Start Data for processing

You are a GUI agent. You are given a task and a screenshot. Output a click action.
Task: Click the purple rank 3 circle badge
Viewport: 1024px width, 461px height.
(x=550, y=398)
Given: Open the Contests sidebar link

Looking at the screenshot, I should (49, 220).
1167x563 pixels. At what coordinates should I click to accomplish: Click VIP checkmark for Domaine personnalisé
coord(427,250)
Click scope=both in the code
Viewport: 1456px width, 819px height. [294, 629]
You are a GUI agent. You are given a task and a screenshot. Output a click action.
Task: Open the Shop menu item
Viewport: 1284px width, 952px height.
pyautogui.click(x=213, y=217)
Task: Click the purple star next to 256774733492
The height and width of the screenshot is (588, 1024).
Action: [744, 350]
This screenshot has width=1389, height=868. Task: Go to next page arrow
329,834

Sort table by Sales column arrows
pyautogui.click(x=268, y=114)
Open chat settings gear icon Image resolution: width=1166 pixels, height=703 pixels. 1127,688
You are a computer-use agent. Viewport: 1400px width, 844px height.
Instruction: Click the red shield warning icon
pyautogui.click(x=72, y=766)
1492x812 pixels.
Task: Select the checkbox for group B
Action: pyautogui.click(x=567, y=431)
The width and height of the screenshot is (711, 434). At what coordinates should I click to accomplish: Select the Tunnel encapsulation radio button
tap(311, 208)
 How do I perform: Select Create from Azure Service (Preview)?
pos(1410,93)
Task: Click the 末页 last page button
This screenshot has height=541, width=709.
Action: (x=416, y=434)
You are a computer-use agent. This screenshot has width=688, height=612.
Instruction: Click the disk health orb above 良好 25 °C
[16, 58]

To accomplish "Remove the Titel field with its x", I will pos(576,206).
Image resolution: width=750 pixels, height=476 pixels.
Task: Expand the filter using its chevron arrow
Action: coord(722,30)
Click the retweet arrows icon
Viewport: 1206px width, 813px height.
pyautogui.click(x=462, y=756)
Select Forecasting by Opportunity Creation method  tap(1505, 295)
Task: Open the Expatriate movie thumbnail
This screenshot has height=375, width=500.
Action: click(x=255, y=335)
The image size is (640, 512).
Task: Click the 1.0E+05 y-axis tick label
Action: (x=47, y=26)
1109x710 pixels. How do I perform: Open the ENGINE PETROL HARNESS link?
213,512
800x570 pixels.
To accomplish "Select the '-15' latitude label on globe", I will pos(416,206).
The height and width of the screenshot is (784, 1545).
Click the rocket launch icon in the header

End Data for processing

> Your task: Copy out the lines without any change, beginning at the line that contains "You are a computer-use agent. This" and stopping after the line that contains "Select Forecasting by".

> Response to the exercise:
You are a computer-use agent. This screenshot has width=688, height=612.
Instruction: Click the disk health orb above 良好 25 °C
[16, 58]

To accomplish "Remove the Titel field with its x", I will pos(576,206).
Image resolution: width=750 pixels, height=476 pixels.
Task: Expand the filter using its chevron arrow
Action: coord(722,30)
Click the retweet arrows icon
Viewport: 1206px width, 813px height.
pyautogui.click(x=462, y=756)
Select Forecasting by Opportunity Creation method  tap(1505, 295)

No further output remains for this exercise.